TASK REQUIREMENTS:
Leaving out each picture, transcribe the lines of the listing below exactly from the first through the line that contains "You are a computer-use".

PROVIDED RECORDS:
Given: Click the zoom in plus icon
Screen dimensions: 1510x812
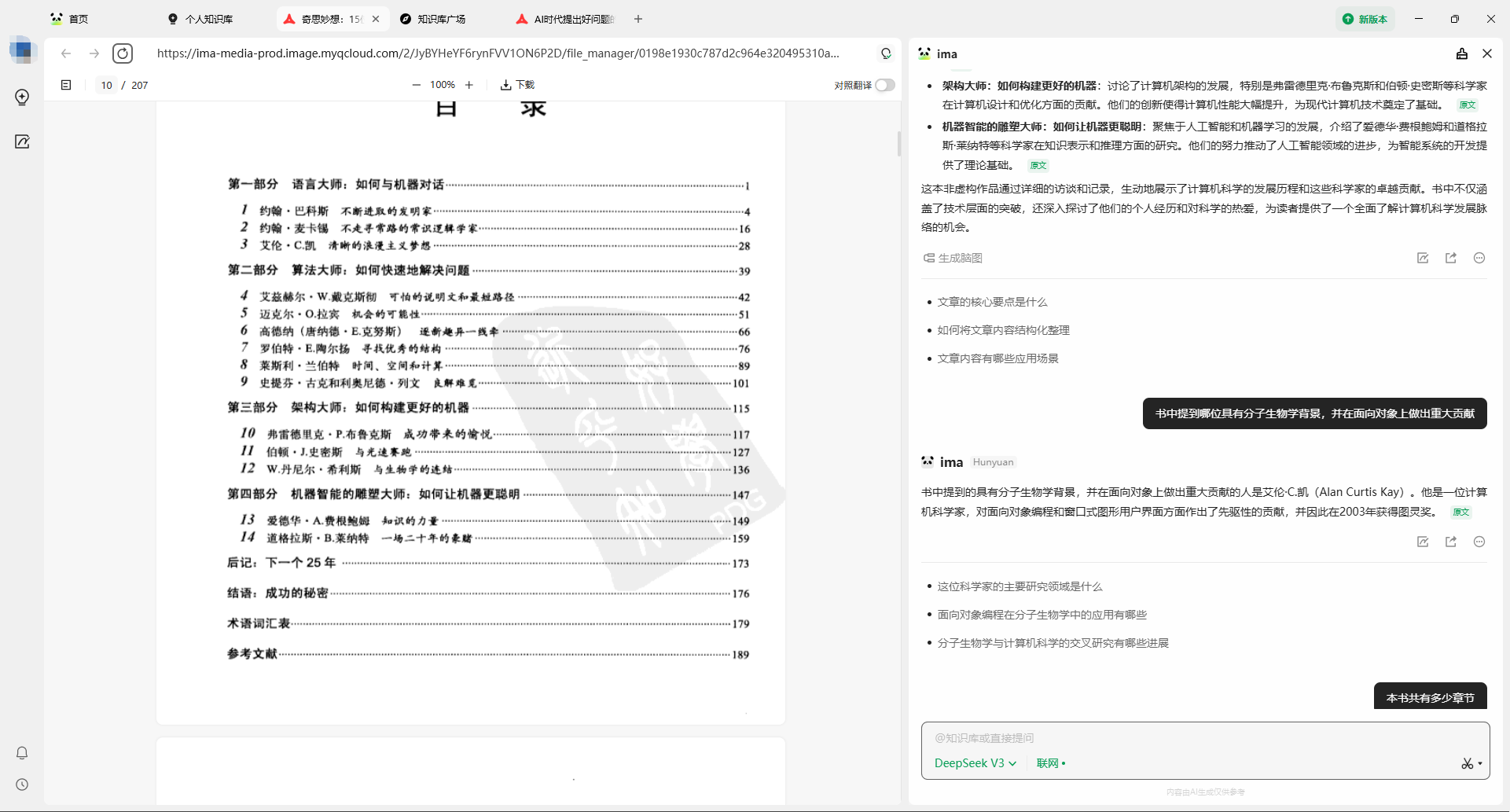Looking at the screenshot, I should pyautogui.click(x=469, y=85).
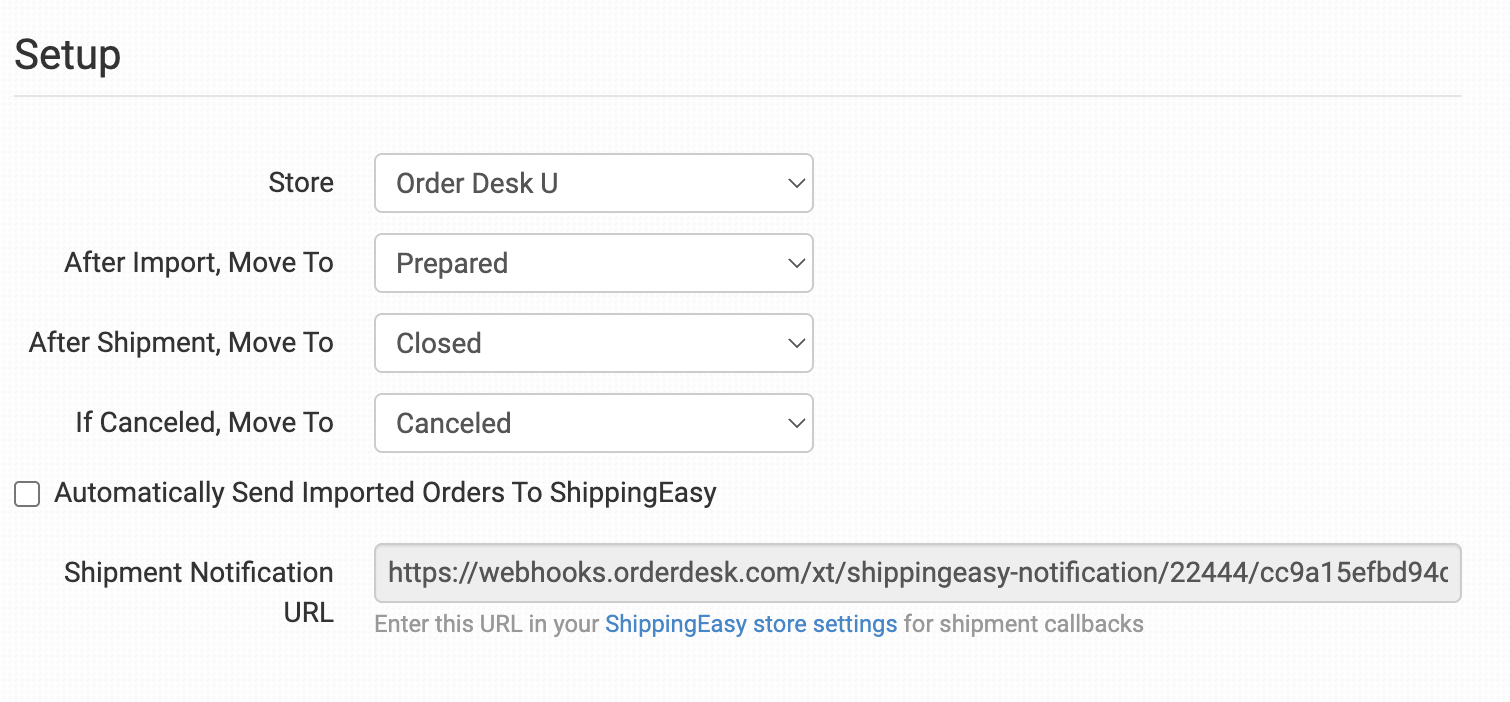Image resolution: width=1510 pixels, height=702 pixels.
Task: Open the Store dropdown showing Order Desk U
Action: point(580,183)
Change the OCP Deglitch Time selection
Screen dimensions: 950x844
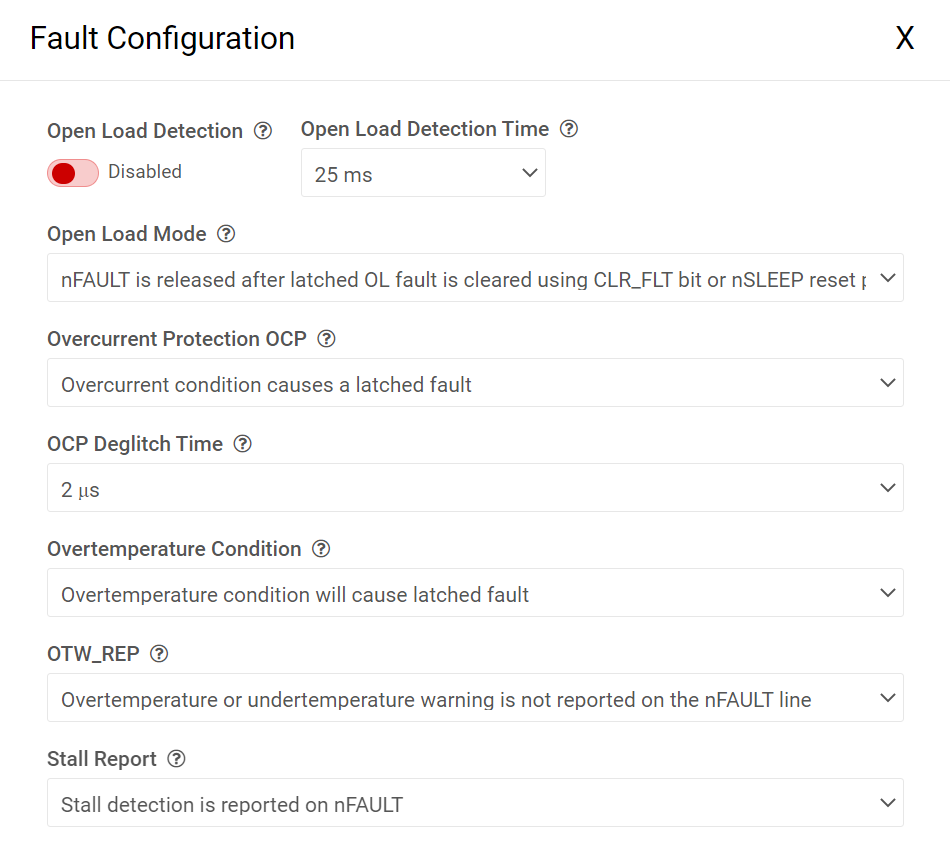pyautogui.click(x=475, y=488)
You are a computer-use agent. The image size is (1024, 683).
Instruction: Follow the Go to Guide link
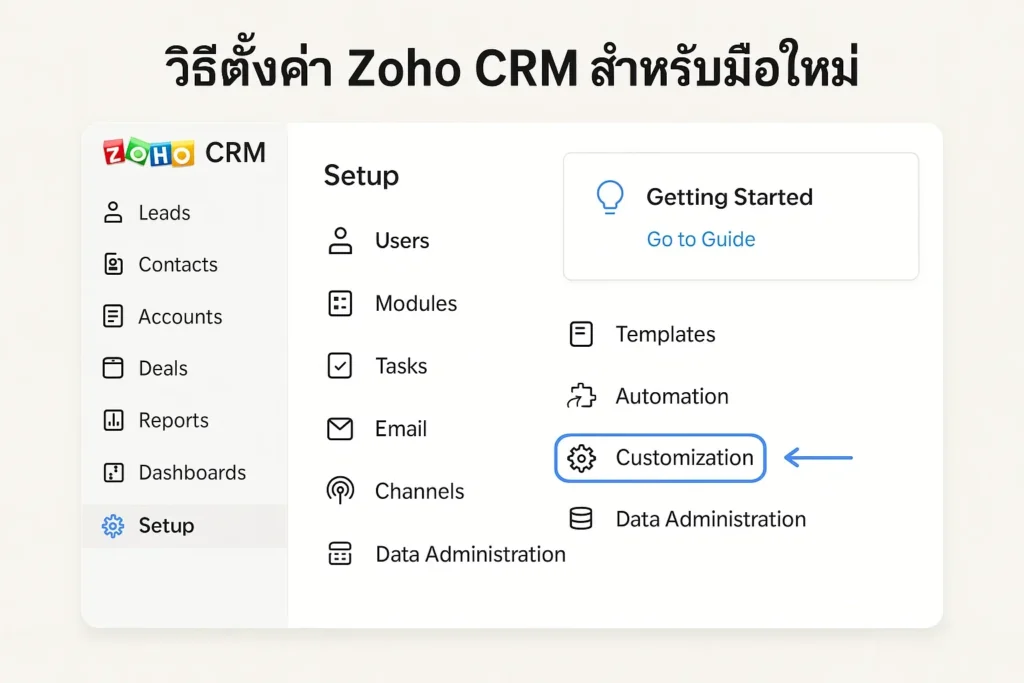tap(701, 239)
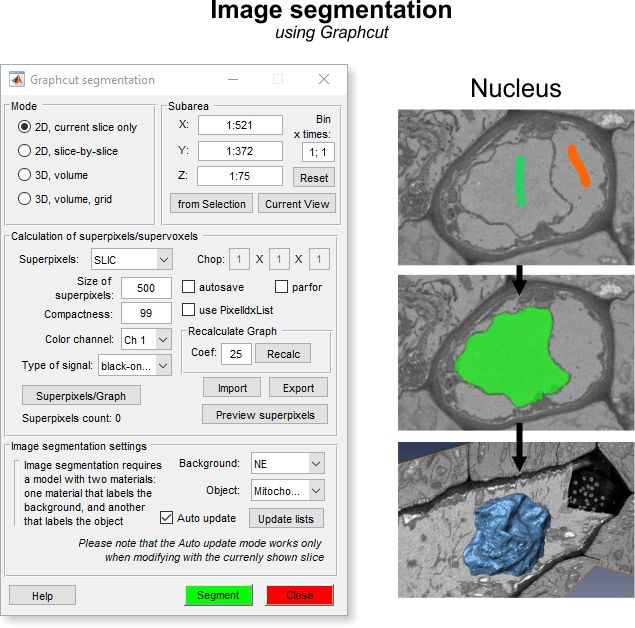Screen dimensions: 635x628
Task: Choose the 3D, volume mode option
Action: pos(25,175)
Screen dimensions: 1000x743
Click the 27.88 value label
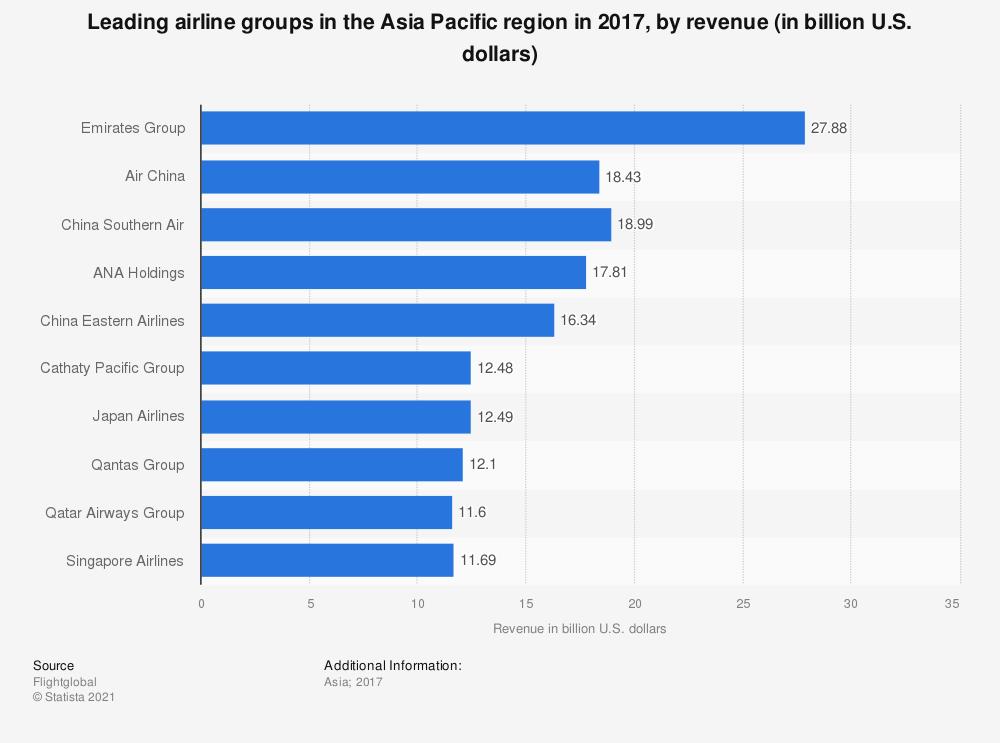[x=829, y=128]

EXERCISE SOLUTION:
Given: Click the zoom in plus icon
Screen dimensions: 1510x812
Looking at the screenshot, I should pyautogui.click(x=469, y=85).
Image resolution: width=1510 pixels, height=702 pixels.
Task: Open the Store dropdown showing Order Desk U
Action: point(580,183)
Change the OCP Deglitch Time selection
Screen dimensions: 950x844
pyautogui.click(x=475, y=488)
You are a computer-use agent. The image size is (1024, 683).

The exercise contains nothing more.